It started as an ordinary trip. Army Staff Sgt. Jason Moore and his wife Beth traveled from Fort Hood, Texas, to Ohio for a wedding, their two young children in tow.
After finding out a close family member in Ohio was diagnosed with cancer, Beth and the two kids stayed a few days longer while Jason went back to his duty station to report for work. But when the trio went to catch their flight at the Cincinnati/Northern Kentucky International Airport, nothing went as planned.
“First the plane had some sort of maintenance issue which delayed us for hours,” she said. “Then it was announced it would be even a few more hours and then finally the flight was was outright cancelled.
“Fortunately we were right next to the USO, so I was able to bring the kids in there and wait for who knows how long.”
Thinking her husband would be there traveling with her for the duration of the trip, Beth left the family stroller at home and was ill-prepared to handle both the needs of a 7-month-old and a newly potty-trained 2-year-old toddler, who, of course, had to use the bathroom at the exact moment the 7-month-old needed to be put down to sleep.
Recognizing the needs of the overwhelmed mother, quick-thinking USO volunteer Peggy Littrell fashioned a makeshift crib from two chairs she found inside the USO lounge, facing them toward each other and lining the furniture with a blanket. Littrell watched the 7-month-old so Beth could take care of the 2-year-old.

Stored data:

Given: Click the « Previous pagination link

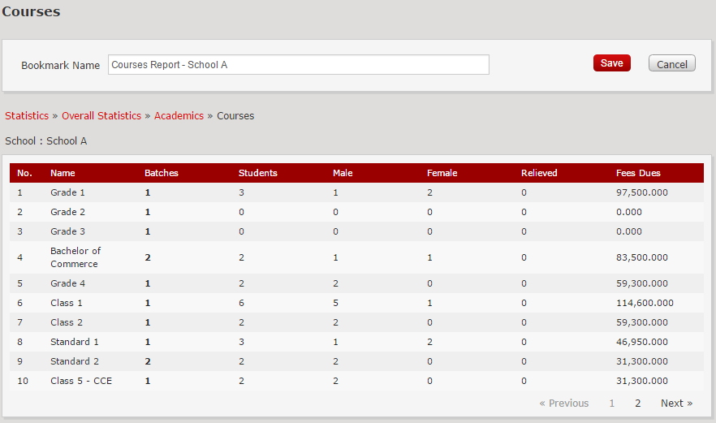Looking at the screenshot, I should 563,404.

...

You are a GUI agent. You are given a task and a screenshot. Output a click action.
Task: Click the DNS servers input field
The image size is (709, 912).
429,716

Required tasks:
a – Answer these about the airport story, one per line:
(i) Where was Jason Moore stationed?
(ii) At which airport was the flight canceled?
(iii) What did Peggy Littrell use to make the crib?
b – Resume the airport story right after its last sentence.

Answers to the exercise:
a –
(i) Fort Hood, Texas
(ii) Cincinnati/Northern Kentucky International Airport
(iii) Two chairs from the USO lounge, turned to face each other and lined with a blanket

b –
“It was amazing,” Beth said. “I didn’t know people still do that anymore.”
Littrell kept the USO center open until midnight, when she contacted airport security to help the family their gate for departure.
“When I got home my husband couldn’t believe it when I told him what happened,” Beth said. “He saw the photo it was one of the rare times I’ve seen him cry. He typically doesn’t share something like this on social media, but It really touched him that someone would take so much time out to care for his family.”
“There’s no training orientation or anything like that in the world which teaches people to do stuff like this,” USO Cincinnati Volunteer Coordinator Kathy Williams about Littrell’s compassionate actions that night. “It’s instinct.”